HOW TO COMPLETE THIS TASK: Print the whole listing below again, exactly as given.

DATA:
====================

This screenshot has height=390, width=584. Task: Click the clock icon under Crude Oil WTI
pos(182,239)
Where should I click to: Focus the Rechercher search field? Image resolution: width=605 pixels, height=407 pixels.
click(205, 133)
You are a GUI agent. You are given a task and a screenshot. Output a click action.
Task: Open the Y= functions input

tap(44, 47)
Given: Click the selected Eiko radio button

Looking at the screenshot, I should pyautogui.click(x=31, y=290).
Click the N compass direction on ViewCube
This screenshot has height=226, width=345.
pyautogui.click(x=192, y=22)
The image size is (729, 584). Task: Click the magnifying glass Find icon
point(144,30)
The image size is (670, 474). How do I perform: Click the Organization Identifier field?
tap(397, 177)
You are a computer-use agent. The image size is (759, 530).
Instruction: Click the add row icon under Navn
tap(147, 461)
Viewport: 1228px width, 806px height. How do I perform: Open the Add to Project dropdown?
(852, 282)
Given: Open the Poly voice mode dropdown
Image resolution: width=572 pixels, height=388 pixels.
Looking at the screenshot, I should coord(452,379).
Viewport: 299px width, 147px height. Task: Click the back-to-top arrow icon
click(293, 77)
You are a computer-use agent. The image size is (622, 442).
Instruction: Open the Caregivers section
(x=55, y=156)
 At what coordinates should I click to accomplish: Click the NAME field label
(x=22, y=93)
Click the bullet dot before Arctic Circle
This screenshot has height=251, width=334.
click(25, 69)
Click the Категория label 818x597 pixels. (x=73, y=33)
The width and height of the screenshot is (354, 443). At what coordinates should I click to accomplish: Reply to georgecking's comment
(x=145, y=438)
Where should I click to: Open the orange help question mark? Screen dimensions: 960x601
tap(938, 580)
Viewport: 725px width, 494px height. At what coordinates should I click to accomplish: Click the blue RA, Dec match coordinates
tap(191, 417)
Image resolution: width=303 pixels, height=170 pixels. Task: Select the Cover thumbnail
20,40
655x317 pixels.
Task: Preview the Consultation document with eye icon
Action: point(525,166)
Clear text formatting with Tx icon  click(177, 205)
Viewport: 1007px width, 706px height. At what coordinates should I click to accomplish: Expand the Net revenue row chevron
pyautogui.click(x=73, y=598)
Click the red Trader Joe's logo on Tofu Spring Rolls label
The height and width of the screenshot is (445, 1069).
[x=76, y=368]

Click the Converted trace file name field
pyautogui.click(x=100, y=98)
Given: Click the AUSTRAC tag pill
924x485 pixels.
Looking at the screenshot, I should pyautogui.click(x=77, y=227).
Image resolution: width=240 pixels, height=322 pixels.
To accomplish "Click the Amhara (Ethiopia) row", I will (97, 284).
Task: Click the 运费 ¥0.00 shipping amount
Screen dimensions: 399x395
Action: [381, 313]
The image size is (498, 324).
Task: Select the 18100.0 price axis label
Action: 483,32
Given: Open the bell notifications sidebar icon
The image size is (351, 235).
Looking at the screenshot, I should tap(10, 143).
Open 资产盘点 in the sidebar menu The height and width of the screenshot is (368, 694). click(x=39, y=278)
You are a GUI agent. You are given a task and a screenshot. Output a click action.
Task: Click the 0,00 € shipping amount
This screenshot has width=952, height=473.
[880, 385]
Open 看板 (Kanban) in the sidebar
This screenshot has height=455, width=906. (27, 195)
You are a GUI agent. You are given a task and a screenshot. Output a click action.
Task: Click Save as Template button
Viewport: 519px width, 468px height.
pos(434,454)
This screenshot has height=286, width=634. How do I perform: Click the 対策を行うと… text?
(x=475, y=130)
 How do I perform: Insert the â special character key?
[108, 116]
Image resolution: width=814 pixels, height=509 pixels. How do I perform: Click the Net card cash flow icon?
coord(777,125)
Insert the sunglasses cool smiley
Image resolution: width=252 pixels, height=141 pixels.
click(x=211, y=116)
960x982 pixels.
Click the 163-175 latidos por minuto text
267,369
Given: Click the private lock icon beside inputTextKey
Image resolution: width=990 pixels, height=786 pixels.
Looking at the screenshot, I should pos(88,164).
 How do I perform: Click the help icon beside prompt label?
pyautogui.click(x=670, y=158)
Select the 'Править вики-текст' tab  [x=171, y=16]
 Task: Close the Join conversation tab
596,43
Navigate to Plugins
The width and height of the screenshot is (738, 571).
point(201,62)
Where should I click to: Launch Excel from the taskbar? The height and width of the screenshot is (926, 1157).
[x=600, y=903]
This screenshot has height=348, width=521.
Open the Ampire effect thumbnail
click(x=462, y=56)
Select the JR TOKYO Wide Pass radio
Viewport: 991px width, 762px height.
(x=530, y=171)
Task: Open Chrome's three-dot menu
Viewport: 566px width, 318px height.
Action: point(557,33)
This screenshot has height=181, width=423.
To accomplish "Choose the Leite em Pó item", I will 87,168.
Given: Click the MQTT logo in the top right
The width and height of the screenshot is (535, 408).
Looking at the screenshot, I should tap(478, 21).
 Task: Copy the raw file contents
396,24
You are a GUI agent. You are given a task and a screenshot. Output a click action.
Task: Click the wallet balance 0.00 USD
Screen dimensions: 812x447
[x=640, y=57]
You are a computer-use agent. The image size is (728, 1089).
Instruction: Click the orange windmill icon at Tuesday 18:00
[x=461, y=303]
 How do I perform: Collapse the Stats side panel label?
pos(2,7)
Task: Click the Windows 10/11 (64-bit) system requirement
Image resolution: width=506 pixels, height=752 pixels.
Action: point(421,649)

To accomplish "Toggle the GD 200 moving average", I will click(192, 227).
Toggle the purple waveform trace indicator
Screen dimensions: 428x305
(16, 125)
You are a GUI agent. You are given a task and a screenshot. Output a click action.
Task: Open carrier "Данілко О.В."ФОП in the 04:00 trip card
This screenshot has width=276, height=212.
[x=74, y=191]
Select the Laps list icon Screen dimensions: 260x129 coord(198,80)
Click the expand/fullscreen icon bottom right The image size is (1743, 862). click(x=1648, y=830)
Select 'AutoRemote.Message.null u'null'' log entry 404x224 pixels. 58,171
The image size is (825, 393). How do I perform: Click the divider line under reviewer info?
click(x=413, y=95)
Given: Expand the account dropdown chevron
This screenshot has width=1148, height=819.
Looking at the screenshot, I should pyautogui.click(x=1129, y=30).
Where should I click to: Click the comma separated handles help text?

====================

OUTPUT FOR THIS TASK:
This screenshot has height=390, width=584. Task: Click the clock icon under Crude Oil WTI
pos(182,239)
Where should I click to: Focus the Rechercher search field? Image resolution: width=605 pixels, height=407 pixels.
click(205, 133)
You are a GUI agent. You are given a task and a screenshot. Output a click action.
Task: Open the Y= functions input

tap(44, 47)
Given: Click the selected Eiko radio button

Looking at the screenshot, I should pyautogui.click(x=31, y=290).
Click the N compass direction on ViewCube
This screenshot has height=226, width=345.
pyautogui.click(x=192, y=22)
The image size is (729, 584). Task: Click the magnifying glass Find icon
point(144,30)
The image size is (670, 474). How do I perform: Click the Organization Identifier field?
tap(397, 177)
You are a computer-use agent. The image size is (759, 530).
Instruction: Click the add row icon under Navn
tap(147, 461)
Viewport: 1228px width, 806px height. How do I perform: Open the Add to Project dropdown?
(852, 282)
Given: Open the Poly voice mode dropdown
Image resolution: width=572 pixels, height=388 pixels.
Looking at the screenshot, I should coord(452,379).
Viewport: 299px width, 147px height. Task: Click the back-to-top arrow icon
click(293, 77)
You are a computer-use agent. The image size is (622, 442).
Instruction: Open the Caregivers section
(x=55, y=156)
 At what coordinates should I click to accomplish: Click the NAME field label
(x=22, y=93)
Click the bullet dot before Arctic Circle
This screenshot has height=251, width=334.
click(25, 69)
Click the Категория label 818x597 pixels. (x=73, y=33)
The width and height of the screenshot is (354, 443). At what coordinates should I click to accomplish: Reply to georgecking's comment
(x=145, y=438)
Where should I click to: Open the orange help question mark? Screen dimensions: 960x601
tap(938, 580)
Viewport: 725px width, 494px height. At what coordinates should I click to accomplish: Click the blue RA, Dec match coordinates
tap(191, 417)
Image resolution: width=303 pixels, height=170 pixels. Task: Select the Cover thumbnail
20,40
655x317 pixels.
Task: Preview the Consultation document with eye icon
Action: point(525,166)
Clear text formatting with Tx icon  click(177, 205)
Viewport: 1007px width, 706px height. At what coordinates should I click to accomplish: Expand the Net revenue row chevron
pyautogui.click(x=73, y=598)
Click the red Trader Joe's logo on Tofu Spring Rolls label
The height and width of the screenshot is (445, 1069).
[x=76, y=368]

Click the Converted trace file name field
pyautogui.click(x=100, y=98)
Given: Click the AUSTRAC tag pill
924x485 pixels.
Looking at the screenshot, I should pyautogui.click(x=77, y=227).
Image resolution: width=240 pixels, height=322 pixels.
To accomplish "Click the Amhara (Ethiopia) row", I will (97, 284).
Task: Click the 运费 ¥0.00 shipping amount
Screen dimensions: 399x395
Action: [381, 313]
The image size is (498, 324).
Task: Select the 18100.0 price axis label
Action: 483,32
Given: Open the bell notifications sidebar icon
The image size is (351, 235).
Looking at the screenshot, I should tap(10, 143).
Open 资产盘点 in the sidebar menu The height and width of the screenshot is (368, 694). click(x=39, y=278)
You are a GUI agent. You are given a task and a screenshot. Output a click action.
Task: Click the 0,00 € shipping amount
This screenshot has width=952, height=473.
[880, 385]
Open 看板 (Kanban) in the sidebar
This screenshot has height=455, width=906. (27, 195)
You are a GUI agent. You are given a task and a screenshot. Output a click action.
Task: Click Save as Template button
Viewport: 519px width, 468px height.
pos(434,454)
This screenshot has height=286, width=634. How do I perform: Click the 対策を行うと… text?
(x=475, y=130)
 How do I perform: Insert the â special character key?
[108, 116]
Image resolution: width=814 pixels, height=509 pixels. How do I perform: Click the Net card cash flow icon?
coord(777,125)
Insert the sunglasses cool smiley
Image resolution: width=252 pixels, height=141 pixels.
click(x=211, y=116)
960x982 pixels.
Click the 163-175 latidos por minuto text
267,369
Given: Click the private lock icon beside inputTextKey
Image resolution: width=990 pixels, height=786 pixels.
Looking at the screenshot, I should pos(88,164).
 How do I perform: Click the help icon beside prompt label?
pyautogui.click(x=670, y=158)
Select the 'Править вики-текст' tab  [x=171, y=16]
 Task: Close the Join conversation tab
596,43
Navigate to Plugins
The width and height of the screenshot is (738, 571).
point(201,62)
Where should I click to: Launch Excel from the taskbar? The height and width of the screenshot is (926, 1157).
[x=600, y=903]
This screenshot has height=348, width=521.
Open the Ampire effect thumbnail
click(x=462, y=56)
Select the JR TOKYO Wide Pass radio
Viewport: 991px width, 762px height.
(x=530, y=171)
Task: Open Chrome's three-dot menu
Viewport: 566px width, 318px height.
Action: point(557,33)
This screenshot has height=181, width=423.
To accomplish "Choose the Leite em Pó item", I will 87,168.
Given: Click the MQTT logo in the top right
The width and height of the screenshot is (535, 408).
Looking at the screenshot, I should tap(478, 21).
 Task: Copy the raw file contents
396,24
You are a GUI agent. You are given a task and a screenshot. Output a click action.
Task: Click the wallet balance 0.00 USD
Screen dimensions: 812x447
[x=640, y=57]
You are a computer-use agent. The image size is (728, 1089).
Instruction: Click the orange windmill icon at Tuesday 18:00
[x=461, y=303]
 How do I perform: Collapse the Stats side panel label?
pos(2,7)
Task: Click the Windows 10/11 (64-bit) system requirement
Image resolution: width=506 pixels, height=752 pixels.
Action: point(421,649)

To accomplish "Toggle the GD 200 moving average", I will click(192, 227).
Toggle the purple waveform trace indicator
Screen dimensions: 428x305
(16, 125)
You are a GUI agent. You are given a task and a screenshot. Output a click action.
Task: Open carrier "Данілко О.В."ФОП in the 04:00 trip card
This screenshot has width=276, height=212.
[x=74, y=191]
Select the Laps list icon Screen dimensions: 260x129 coord(198,80)
Click the expand/fullscreen icon bottom right The image size is (1743, 862). click(x=1648, y=830)
Select 'AutoRemote.Message.null u'null'' log entry 404x224 pixels. 58,171
The image size is (825, 393). How do I perform: Click the divider line under reviewer info?
click(x=413, y=95)
Given: Expand the account dropdown chevron
This screenshot has width=1148, height=819.
Looking at the screenshot, I should pyautogui.click(x=1129, y=30).
Where should I click to: Click the comma separated handles help text?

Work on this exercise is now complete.